## DATA FOR REVIEW
★ ★ ★ ★
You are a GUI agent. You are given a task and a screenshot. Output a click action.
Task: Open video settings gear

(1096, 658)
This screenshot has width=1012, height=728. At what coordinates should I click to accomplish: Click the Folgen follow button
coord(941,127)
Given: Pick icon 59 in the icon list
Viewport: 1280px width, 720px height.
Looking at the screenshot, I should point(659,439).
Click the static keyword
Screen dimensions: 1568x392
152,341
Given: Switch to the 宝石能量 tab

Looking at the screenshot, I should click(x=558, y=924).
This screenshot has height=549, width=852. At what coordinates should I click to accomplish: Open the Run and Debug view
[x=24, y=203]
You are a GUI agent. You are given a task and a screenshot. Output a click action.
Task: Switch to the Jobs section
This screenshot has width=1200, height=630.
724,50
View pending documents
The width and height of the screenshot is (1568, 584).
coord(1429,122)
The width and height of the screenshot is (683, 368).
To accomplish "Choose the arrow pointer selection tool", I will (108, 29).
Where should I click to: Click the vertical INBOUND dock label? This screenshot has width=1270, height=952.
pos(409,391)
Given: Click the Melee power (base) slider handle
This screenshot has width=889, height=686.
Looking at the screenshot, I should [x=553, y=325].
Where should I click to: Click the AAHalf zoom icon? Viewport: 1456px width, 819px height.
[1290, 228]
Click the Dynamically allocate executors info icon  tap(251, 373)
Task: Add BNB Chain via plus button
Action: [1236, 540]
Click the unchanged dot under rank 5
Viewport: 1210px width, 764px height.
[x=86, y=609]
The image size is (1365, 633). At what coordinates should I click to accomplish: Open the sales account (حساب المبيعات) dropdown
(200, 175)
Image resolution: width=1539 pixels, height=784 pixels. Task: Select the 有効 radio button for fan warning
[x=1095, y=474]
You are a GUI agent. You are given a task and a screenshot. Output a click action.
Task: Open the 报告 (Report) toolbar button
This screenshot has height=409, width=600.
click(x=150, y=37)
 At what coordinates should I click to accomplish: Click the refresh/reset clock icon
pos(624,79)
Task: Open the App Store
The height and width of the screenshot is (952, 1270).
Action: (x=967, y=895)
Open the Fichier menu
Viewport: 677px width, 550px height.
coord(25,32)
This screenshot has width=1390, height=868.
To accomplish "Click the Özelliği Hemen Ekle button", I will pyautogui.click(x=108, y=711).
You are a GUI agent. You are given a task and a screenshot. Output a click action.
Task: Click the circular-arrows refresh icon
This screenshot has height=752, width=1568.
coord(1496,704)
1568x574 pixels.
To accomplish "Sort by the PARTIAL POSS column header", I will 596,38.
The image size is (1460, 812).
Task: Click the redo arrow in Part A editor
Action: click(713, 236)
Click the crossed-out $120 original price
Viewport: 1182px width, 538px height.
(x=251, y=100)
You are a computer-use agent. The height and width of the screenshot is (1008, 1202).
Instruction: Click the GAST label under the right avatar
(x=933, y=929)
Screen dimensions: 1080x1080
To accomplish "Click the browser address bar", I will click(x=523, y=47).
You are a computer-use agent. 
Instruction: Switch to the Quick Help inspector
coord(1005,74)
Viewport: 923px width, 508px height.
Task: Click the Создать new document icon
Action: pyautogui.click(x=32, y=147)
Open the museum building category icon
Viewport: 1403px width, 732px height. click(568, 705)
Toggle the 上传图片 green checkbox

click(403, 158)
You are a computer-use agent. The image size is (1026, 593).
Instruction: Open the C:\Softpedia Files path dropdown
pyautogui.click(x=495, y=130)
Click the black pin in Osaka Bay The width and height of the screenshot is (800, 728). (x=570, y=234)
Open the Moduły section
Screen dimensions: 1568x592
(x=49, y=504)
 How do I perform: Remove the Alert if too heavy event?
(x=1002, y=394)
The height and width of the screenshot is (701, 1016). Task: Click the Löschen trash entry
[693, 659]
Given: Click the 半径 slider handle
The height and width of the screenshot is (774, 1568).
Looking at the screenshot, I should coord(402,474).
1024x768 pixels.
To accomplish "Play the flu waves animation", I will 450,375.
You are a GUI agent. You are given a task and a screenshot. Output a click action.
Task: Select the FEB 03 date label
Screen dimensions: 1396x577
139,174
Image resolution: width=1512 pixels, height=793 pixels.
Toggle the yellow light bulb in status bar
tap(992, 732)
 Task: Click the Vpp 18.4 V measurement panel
★ ★ ★ ★
## WORK TO COMPLETE
Reproduce the lines of the entries above from the one with "Task: Open the 报告 (Report) toolbar button" to the one with "Task: Open the App Store", both included, exactly and without any other line.

## EXERCISE SOLUTION
Task: Open the 报告 (Report) toolbar button
This screenshot has height=409, width=600.
click(x=150, y=37)
 At what coordinates should I click to accomplish: Click the refresh/reset clock icon
pos(624,79)
Task: Open the App Store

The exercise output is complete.